2020-06-17の課題について
締切:6月19日(金)朝8:00
課題
ブラウン管事件の第3段階の判断に関して、最高裁判決とMT東京高裁判決とを比較し、相違点を説明してください。また、その相違点に関する意見(いずれかが優れている、同等である、など)を簡潔に説明してください。(全体で210字程度を標準と考えていますが、字数には厳格にはこだわりません。)
解答例
あくまで「例」。他に、よりよい解答はありました。
第3段階の論点について、ブラウン管事件の最高裁判決は、一般論を述べず、事実関係を列挙して結論のみを述べる方法(いわゆる「事例判決」の手法)を採用した。それに対し、MT東京高裁判決は、条文に即した場合の考え方と、取引の実態(に関する裁判所の理解)に即した場合の考え方とを掲げつつ、両者を折衷した一般論を展開した。いずれにも長所があると考えられるが、責任ある判断をし、社会に指針を与え、批判的議論への糸口も与える「良い法律論」を展開したという意味で、MT東京高裁判決のほうに好感を持つ。
最後の一文は、例えば、次のようなものも考えられます。
最高裁判決の手法のほうが適切であると考える。競争法の国際管轄権の問題のうち、第3段階の論点については、まだ世界的に十分な議論が行われていないようである。この段階では一般論を示さず本件の解決のみを優先するのも、日本の最上級審裁判所の一つの在り方である。
甲乙つけがたい、という解答もありました。
ポイント
第3段階について、最高裁判決は一般論を述べていない、MT東京高裁判決は一般論を述べている、と書けば、明瞭となると思います。
白石が東京高裁判決・最高裁判決の結論に批判的である理由
リクエストが多かったので答えます。
これと異なる考え方があることを否定するものではありません。
世界各国の需要者に影響を与えるカルテルや企業結合が世界各国の競争法の問題となり得るのは常識化しているが、それは、世界各国の需要者に向けて、それぞれ、取引をしているからである。それに対して本件は、1つの取引が、国外所在需要者と自国所在需要者に同時に影響を与えるということになっており、上記の一般的に受け入れられている多重適用とは異なる意味での多重適用の可能性をもたらすものである。

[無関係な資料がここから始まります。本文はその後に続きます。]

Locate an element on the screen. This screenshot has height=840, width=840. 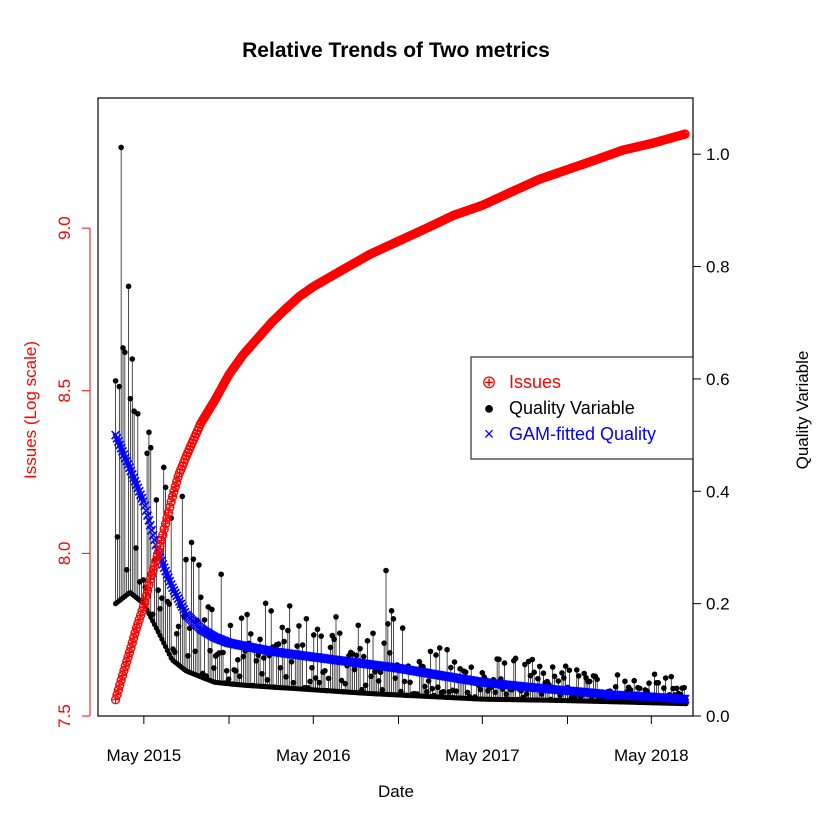
x-tick-label: May 2015 is located at coordinates (144, 756).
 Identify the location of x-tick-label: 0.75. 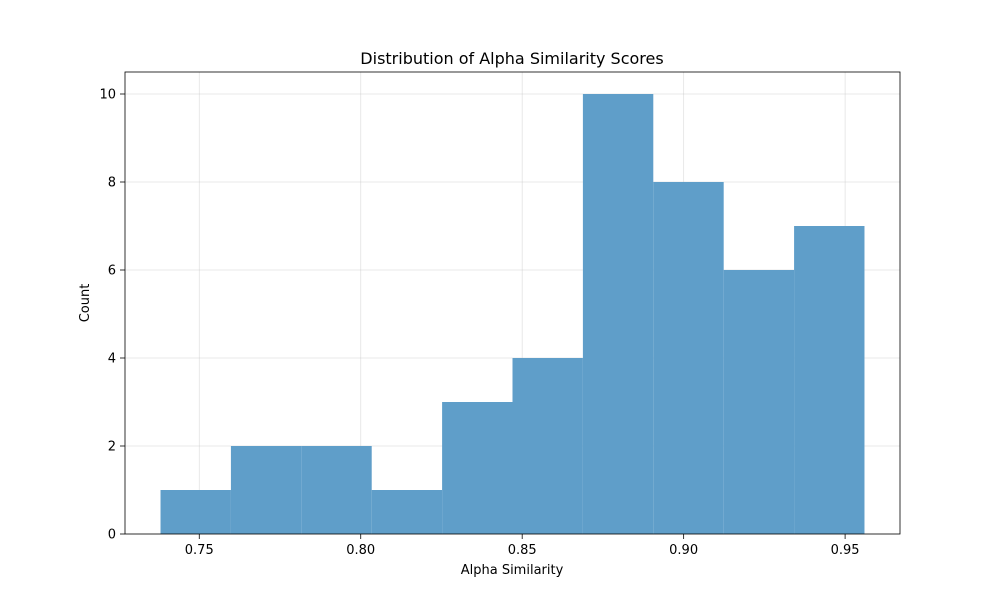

その観点から、需要者の機能のうち最も中心的なものを一つ選ぶとするならば、商品・役務そのものの流れに注目すべきである。意思決定者がどこに所在するかということは、経済の実態とは関係なく自在に動かしやすいものであり、それを基準とした法適用をすべきではない。
東京高裁判決・最高裁判決のような結論とした場合、「意思決定者所在国・商品役務受領者所在国」を、「東南アジア・日本」から「米国・日本」や「中国・日本」にずらした場合にどのようなことを起きるかを考える必要がある。例えば、日本国内の取引に関する日本企業(供給者)同士の企業結合であっても、需要者側の意思決定権者が外国にいれば、当該外国の競争法の介入を認めることになりかねない。